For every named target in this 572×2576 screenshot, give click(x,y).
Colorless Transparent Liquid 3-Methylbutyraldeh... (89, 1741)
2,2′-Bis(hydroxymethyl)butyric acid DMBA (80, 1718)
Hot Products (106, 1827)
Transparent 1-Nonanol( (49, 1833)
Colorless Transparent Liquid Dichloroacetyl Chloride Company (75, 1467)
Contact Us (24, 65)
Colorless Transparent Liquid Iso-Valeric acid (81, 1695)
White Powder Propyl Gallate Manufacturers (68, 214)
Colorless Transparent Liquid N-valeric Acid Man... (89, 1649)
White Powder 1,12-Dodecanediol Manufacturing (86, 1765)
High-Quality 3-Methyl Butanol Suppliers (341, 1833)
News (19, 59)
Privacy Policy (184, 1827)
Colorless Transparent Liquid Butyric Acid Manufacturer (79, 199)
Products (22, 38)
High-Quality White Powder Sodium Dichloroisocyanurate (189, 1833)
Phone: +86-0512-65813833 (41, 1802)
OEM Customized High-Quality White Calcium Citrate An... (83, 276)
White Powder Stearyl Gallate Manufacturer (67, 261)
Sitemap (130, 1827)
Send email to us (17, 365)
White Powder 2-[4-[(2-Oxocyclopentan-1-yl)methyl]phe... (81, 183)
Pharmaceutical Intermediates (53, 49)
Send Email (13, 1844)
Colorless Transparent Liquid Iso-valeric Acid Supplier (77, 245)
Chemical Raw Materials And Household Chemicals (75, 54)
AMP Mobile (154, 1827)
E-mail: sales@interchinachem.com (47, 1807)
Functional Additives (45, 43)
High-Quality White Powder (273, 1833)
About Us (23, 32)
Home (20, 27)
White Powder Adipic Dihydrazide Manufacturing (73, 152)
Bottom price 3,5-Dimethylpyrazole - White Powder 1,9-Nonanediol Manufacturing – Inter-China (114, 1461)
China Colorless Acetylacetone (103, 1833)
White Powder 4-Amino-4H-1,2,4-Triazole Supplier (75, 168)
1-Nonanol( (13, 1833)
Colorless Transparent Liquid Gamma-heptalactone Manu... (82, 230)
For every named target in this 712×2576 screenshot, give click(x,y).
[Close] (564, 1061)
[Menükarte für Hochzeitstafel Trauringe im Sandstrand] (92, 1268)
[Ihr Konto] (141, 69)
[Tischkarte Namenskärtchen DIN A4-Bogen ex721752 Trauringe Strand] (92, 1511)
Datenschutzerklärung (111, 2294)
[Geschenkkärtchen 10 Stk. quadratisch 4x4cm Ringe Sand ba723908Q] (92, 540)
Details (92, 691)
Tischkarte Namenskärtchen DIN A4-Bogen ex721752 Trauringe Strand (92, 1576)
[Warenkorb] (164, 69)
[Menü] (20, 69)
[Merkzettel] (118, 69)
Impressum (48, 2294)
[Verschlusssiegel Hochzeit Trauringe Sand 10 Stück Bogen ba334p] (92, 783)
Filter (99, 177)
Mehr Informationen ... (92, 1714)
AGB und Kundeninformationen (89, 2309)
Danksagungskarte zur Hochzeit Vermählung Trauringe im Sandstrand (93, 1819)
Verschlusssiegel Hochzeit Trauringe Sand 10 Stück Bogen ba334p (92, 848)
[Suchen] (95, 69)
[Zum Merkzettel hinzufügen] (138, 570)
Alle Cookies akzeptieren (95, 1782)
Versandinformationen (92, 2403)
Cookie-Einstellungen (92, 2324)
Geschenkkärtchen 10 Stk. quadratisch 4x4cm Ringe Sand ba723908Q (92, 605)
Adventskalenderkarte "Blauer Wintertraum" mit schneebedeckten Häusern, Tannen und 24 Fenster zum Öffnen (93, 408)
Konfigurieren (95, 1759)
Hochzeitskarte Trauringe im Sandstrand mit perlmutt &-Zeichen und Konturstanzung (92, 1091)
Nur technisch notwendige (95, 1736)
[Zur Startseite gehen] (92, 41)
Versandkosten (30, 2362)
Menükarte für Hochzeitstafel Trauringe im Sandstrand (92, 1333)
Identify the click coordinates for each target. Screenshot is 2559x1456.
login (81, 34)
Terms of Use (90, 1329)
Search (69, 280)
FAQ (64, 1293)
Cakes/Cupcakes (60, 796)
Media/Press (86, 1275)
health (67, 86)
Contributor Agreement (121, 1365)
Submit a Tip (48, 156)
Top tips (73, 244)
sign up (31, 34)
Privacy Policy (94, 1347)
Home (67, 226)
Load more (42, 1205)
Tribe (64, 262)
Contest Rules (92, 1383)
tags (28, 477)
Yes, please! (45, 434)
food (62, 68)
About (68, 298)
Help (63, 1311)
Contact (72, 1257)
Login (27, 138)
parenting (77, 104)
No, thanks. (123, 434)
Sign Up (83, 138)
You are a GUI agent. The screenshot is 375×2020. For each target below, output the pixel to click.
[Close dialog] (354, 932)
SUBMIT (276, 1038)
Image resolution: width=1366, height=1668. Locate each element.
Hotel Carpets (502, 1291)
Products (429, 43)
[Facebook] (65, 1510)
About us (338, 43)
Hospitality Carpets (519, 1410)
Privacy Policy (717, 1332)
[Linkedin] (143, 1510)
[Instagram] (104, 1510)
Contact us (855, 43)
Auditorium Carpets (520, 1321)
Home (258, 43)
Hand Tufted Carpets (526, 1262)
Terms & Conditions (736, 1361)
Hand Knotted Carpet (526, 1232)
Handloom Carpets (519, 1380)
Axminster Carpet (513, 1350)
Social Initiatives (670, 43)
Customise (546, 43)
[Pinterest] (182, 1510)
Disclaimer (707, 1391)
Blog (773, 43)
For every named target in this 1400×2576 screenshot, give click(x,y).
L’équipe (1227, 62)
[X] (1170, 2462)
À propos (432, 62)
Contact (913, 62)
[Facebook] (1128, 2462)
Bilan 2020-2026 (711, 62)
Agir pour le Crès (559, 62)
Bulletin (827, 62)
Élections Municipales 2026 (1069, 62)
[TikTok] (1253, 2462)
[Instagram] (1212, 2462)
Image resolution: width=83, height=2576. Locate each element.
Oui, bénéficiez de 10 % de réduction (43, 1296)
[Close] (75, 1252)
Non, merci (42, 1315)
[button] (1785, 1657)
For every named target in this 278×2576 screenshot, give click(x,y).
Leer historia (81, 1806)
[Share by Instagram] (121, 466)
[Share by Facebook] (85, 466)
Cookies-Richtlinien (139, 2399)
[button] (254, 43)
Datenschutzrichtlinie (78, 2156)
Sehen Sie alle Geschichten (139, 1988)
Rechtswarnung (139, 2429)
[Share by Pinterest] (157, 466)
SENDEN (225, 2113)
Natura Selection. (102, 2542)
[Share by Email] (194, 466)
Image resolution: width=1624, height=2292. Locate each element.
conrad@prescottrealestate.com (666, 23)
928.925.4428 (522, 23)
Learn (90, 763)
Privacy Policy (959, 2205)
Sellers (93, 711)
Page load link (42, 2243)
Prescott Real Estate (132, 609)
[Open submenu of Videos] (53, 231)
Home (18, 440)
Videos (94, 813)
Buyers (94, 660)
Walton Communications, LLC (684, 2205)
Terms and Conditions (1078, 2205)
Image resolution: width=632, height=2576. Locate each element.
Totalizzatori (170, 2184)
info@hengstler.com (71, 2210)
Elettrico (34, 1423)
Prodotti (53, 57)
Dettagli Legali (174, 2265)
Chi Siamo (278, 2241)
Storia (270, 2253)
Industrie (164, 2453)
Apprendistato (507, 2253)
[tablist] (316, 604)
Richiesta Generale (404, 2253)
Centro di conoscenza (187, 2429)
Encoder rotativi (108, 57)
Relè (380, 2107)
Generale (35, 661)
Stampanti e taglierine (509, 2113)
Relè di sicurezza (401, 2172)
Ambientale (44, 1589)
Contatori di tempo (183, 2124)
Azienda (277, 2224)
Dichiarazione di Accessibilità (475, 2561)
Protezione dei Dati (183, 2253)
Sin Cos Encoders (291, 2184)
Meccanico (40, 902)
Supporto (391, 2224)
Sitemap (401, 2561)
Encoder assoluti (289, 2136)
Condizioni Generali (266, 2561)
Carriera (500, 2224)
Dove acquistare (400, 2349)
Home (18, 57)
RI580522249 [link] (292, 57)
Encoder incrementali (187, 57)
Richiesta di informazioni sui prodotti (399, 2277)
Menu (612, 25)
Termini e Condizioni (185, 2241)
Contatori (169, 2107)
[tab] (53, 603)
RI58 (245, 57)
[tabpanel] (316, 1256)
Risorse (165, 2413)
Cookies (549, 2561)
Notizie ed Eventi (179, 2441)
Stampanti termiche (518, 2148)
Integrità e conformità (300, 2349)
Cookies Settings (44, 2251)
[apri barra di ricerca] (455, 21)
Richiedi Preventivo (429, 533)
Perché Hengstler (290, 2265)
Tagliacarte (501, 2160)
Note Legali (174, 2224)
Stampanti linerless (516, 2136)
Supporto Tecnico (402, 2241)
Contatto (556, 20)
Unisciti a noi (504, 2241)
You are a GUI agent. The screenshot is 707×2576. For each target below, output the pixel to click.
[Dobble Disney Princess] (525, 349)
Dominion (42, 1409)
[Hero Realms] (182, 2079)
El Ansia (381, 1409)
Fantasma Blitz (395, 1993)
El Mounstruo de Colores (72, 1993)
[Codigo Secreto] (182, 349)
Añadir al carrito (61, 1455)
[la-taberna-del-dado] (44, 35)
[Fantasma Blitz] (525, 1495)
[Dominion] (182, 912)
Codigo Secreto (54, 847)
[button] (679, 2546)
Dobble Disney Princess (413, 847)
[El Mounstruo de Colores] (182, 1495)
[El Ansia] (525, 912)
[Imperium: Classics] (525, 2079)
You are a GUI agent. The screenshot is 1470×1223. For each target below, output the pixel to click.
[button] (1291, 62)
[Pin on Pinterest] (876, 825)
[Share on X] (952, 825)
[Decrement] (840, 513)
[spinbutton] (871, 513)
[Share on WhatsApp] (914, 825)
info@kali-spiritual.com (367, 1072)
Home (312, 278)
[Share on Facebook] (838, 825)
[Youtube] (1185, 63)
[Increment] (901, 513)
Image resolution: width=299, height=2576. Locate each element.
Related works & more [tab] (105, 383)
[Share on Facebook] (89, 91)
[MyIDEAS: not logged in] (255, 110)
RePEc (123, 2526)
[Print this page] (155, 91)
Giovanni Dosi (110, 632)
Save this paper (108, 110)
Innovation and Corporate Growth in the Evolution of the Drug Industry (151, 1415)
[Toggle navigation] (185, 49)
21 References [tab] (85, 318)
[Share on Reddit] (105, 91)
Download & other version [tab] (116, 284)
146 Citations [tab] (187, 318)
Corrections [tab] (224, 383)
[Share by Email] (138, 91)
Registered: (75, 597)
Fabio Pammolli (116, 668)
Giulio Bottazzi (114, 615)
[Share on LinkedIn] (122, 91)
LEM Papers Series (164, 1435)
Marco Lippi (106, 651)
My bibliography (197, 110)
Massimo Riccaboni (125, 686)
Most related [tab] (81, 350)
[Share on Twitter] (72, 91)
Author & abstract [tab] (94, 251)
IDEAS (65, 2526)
◇ ◇ ◇ ◇ ◇
Copy out all lines above holding "Trauringe".

_RESULT_.
[Menükarte für Hochzeitstafel Trauringe im Sandstrand] (92, 1268)
[Tischkarte Namenskärtchen DIN A4-Bogen ex721752 Trauringe Strand] (92, 1511)
Tischkarte Namenskärtchen DIN A4-Bogen ex721752 Trauringe Strand (92, 1576)
[Verschlusssiegel Hochzeit Trauringe Sand 10 Stück Bogen ba334p] (92, 783)
Danksagungskarte zur Hochzeit Vermählung Trauringe im Sandstrand (93, 1819)
Verschlusssiegel Hochzeit Trauringe Sand 10 Stück Bogen ba334p (92, 848)
Hochzeitskarte Trauringe im Sandstrand mit perlmutt &-Zeichen und Konturstanzung (92, 1091)
Menükarte für Hochzeitstafel Trauringe im Sandstrand (92, 1333)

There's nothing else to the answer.